CMS’ Potential Disclosure of Physician Reimbursement Data Divides Medical Community

CMS posted on its website 130 comments from 300 organizations and individuals it received in response to its solicitation for comments regarding the potential release of physician payment data. CMS is rethinking its position on this matter after a federal court in Florida issued its decision in Florida Medical Association Inc v. Department of Health, Education and Welfare which lifted an injunction from 1979 that barred the disclosure of individual physician reimbursement information.  The district court in that decision stated the Privacy Act upon which the 1979 Injunction is based, was “no longer good law,” and thus the permanent injunction “rests upon a legal principle that can no longer be sustained.”

CMS specifically requested input on the following:

  • Whether physicians have a privacy interest in information concerning payments they receive from Medicare and, if so, how to properly weigh the balance between that privacy interest and the public interest in disclosure of Medicare payment information, including physician-identifiable reimbursement data.
  • What specific policies CMS should consider with respect to disclosure of individual physician payment data that will further the goals of improving the quality and value of care, enhancing access and availability of CMS data, increasing transparency in government, and reducing fraud, waste, and abuse within CMS programs.
  • The form in which CMS should release information about individual physician payment, should CMS choose to release it (e.g., line item claim details, aggregated data at the individual physician level).

The comments CMS received supported both sides of this issue. The American Association of Retired Persons (AARP) stated it believed the public has a right to know how public funds are used by Medicare participating physicians and it urged CMS to release physician level data. On the other hand, the American Medical Association, the American Medical Directors Association, the American Academy of Dermatology Association as well as several other organizations, sent a joint letter urging CMS to keep existing safeguards intact for the public reporting of Medicare data and encouraged it to consider ways to increase flexibility for non-public or internal uses that pose fewer privacy and reputational risks. They also recommended that CMS protect the privacy of the patient and the physician’s identifiable information and they discouraged the disclosure of public reporting of claims data without any relevant quality information or the inclusion of other payer resources.

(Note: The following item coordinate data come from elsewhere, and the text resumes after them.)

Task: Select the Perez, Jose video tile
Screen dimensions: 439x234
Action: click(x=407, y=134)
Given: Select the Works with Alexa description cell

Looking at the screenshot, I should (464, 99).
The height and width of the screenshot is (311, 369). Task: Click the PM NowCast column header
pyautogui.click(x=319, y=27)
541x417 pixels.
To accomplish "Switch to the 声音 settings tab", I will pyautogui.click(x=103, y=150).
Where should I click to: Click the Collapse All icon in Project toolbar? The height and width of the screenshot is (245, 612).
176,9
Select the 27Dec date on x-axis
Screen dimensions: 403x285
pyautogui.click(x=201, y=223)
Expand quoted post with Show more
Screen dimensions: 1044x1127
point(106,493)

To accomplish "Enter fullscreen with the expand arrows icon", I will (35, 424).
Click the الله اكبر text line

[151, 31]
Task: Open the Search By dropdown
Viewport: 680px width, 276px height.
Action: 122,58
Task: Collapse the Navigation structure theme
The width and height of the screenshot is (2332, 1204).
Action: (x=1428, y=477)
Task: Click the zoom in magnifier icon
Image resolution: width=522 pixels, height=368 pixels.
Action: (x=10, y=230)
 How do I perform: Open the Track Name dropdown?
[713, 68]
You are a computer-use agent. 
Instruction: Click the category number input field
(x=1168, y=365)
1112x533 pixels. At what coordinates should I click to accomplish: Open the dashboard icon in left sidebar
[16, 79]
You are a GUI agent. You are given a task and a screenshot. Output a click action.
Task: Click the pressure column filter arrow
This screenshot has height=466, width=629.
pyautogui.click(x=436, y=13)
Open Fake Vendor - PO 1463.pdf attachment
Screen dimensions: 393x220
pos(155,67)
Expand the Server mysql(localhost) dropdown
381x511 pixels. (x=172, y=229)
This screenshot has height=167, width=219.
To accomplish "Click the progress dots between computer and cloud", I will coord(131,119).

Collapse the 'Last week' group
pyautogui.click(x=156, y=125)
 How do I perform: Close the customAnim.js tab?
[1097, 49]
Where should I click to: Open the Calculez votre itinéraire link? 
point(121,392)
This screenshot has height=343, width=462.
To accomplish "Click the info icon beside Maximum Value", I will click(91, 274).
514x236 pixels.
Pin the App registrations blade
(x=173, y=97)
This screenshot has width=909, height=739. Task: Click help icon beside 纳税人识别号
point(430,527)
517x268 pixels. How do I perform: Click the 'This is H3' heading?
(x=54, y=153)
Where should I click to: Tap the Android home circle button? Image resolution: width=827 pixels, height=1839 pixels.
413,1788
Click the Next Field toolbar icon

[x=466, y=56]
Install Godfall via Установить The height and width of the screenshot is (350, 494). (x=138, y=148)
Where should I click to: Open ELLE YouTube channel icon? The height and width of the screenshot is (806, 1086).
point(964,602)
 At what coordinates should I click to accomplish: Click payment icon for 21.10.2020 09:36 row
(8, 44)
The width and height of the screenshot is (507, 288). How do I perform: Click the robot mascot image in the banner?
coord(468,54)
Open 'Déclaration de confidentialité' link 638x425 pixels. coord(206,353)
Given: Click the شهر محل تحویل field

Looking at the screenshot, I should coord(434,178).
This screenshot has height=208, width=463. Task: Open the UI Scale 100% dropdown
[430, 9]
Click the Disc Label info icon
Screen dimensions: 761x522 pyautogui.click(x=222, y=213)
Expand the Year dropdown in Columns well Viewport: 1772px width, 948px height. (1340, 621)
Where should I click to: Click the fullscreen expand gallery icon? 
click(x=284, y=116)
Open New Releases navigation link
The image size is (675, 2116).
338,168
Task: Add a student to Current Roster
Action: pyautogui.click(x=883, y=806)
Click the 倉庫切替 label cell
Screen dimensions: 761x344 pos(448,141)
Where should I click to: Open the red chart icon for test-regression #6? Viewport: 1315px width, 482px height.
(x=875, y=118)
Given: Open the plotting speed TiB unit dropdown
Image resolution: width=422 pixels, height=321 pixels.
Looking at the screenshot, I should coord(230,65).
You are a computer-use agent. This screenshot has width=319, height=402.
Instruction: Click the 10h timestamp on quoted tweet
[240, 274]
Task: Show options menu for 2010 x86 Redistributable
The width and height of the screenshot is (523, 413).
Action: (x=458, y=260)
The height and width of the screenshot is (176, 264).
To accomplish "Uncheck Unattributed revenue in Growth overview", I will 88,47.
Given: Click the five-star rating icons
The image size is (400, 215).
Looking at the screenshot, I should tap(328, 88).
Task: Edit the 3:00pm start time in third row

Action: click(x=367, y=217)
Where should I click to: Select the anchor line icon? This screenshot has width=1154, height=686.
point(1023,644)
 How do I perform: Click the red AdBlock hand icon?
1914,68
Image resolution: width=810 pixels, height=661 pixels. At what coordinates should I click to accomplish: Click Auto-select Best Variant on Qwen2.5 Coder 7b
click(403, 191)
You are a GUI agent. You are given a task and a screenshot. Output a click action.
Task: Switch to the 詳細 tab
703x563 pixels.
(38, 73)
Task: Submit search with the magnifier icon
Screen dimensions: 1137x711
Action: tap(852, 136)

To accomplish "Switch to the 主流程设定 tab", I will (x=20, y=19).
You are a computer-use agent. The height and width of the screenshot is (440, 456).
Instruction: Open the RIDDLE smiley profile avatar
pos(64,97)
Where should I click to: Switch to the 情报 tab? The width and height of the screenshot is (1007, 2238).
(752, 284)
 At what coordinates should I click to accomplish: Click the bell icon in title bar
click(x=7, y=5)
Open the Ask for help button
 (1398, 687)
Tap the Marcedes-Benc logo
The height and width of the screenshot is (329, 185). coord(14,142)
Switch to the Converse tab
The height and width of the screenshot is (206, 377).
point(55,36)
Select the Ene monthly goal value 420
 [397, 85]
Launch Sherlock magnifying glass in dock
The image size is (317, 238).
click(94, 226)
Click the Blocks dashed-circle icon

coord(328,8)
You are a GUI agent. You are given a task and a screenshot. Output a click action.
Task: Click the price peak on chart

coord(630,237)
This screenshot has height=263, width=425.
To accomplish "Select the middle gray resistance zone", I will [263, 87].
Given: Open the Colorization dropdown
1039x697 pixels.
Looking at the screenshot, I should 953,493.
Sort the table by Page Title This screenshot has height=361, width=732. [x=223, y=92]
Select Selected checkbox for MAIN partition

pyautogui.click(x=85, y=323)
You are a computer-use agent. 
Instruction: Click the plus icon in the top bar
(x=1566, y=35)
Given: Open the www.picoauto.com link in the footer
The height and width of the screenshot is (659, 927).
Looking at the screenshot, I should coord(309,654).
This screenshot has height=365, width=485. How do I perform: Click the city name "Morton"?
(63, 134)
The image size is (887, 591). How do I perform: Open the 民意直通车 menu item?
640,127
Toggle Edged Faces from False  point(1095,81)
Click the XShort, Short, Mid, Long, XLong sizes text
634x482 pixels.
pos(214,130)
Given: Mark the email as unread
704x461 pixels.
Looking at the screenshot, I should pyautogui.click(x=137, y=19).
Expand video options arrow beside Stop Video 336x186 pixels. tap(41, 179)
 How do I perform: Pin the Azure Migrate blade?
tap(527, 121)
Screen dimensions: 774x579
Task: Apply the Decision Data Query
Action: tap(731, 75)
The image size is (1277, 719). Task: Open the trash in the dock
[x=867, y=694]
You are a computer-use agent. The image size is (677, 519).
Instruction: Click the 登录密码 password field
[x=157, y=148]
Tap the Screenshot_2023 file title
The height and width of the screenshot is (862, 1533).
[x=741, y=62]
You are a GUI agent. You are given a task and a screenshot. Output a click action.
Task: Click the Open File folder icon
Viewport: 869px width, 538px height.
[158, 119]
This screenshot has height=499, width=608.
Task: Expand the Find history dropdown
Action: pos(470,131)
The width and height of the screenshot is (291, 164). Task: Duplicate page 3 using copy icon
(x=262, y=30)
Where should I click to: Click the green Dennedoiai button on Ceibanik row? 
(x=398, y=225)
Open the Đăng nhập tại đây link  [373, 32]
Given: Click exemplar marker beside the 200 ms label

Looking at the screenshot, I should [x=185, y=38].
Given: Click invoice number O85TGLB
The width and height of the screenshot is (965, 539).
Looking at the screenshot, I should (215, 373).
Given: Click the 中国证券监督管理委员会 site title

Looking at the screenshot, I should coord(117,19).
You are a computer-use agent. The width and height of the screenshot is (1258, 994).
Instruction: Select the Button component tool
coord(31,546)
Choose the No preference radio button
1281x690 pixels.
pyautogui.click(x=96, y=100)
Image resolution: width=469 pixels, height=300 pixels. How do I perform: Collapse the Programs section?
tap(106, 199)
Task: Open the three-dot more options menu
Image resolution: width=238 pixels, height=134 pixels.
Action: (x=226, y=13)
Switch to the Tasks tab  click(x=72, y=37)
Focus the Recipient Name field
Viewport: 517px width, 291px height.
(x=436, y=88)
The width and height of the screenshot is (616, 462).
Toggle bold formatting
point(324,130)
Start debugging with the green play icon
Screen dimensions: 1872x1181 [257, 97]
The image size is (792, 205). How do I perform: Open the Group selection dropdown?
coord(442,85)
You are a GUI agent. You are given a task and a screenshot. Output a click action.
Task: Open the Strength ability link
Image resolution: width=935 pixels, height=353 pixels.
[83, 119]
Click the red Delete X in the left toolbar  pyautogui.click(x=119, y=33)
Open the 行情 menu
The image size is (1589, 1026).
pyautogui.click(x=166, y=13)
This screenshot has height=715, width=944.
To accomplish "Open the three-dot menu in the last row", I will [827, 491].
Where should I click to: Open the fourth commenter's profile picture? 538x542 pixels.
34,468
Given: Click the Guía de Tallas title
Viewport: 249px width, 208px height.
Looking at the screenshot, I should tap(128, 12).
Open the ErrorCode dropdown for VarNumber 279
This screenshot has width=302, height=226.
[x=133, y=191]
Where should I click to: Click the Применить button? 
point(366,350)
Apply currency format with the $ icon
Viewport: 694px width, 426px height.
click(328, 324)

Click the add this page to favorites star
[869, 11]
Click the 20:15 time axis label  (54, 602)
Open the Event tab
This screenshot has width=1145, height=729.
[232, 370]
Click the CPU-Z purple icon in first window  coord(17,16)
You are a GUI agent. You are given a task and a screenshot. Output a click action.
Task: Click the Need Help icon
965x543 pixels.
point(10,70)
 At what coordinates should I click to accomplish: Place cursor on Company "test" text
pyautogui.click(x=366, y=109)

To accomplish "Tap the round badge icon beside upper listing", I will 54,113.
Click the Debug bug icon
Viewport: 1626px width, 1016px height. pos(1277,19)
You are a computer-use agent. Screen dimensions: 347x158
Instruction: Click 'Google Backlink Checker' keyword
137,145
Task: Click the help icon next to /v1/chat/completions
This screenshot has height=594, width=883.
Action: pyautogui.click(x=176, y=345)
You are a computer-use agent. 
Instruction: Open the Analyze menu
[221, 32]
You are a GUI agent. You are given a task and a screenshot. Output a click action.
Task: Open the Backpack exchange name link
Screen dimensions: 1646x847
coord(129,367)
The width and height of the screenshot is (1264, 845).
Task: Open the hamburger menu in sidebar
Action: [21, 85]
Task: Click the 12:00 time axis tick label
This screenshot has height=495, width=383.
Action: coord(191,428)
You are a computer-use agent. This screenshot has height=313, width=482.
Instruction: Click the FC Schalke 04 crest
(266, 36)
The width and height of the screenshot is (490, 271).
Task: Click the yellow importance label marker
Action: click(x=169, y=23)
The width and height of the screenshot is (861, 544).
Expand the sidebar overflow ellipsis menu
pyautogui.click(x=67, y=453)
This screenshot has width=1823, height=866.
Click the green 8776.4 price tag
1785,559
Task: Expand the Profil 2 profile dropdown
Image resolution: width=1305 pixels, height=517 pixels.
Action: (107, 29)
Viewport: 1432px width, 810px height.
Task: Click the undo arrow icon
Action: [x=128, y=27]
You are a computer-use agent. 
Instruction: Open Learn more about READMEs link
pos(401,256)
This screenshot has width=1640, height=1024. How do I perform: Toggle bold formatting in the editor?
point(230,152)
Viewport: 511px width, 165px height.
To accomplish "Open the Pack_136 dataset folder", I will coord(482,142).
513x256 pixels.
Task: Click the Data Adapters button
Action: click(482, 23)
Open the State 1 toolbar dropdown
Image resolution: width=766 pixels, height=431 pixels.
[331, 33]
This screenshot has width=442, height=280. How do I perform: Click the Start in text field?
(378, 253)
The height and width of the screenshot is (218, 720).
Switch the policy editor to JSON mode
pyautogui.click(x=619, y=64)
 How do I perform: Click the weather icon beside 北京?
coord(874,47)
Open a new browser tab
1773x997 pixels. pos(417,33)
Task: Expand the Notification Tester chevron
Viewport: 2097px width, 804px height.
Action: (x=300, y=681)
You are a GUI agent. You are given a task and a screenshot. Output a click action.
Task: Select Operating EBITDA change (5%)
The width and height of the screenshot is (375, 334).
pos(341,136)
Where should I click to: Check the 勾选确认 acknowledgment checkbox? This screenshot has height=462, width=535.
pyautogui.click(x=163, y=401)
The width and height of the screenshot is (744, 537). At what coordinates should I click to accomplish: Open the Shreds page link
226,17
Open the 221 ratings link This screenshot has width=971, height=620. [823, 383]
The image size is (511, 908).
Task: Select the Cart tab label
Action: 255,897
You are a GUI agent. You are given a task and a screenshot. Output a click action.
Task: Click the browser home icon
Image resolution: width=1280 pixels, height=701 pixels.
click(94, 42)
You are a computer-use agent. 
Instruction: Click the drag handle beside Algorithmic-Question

The American College of Physician Executives (ACPE) polled its members to gauge how they felt about the possible release of their reimbursement data to the public.  Of the 588 ACPE members who responded, approximately 46 percent did not agree with releasing the data, while 42 percent indicated they were fine with the release, and 12 percent remained unsure.  Members opposed to releasing the data submitted comments such as, “What purpose does this action serve” and “This is not a form of transparency that will benefit budgeting, planning or patient care.”  Members who supported the  release of the data stated, “We live in an information age… we should be able to look up online where our money is going at all times” and “It gives an appearance of having something to hide, and thus reduces public trust in our profession…I just can’t understand that attitude.”

The potential release of Medicare physician reimbursement data is just part of CMS’ move towards greater transparency. Currently, certain physicians are required to disclose their financial relationships with drug and device manufacturers.  The transparency program titled “Open Payments” was mandated by Section 6002 of the Patient Protection and Affordable Care Act (PPACA) (P.L. 111-148).  Physicians who are covered by this program include Doctors of Medicine, Osteopathy, Dentistry, Dental Surgery, Podiatry, Optometry, and Chiropractic Medicine.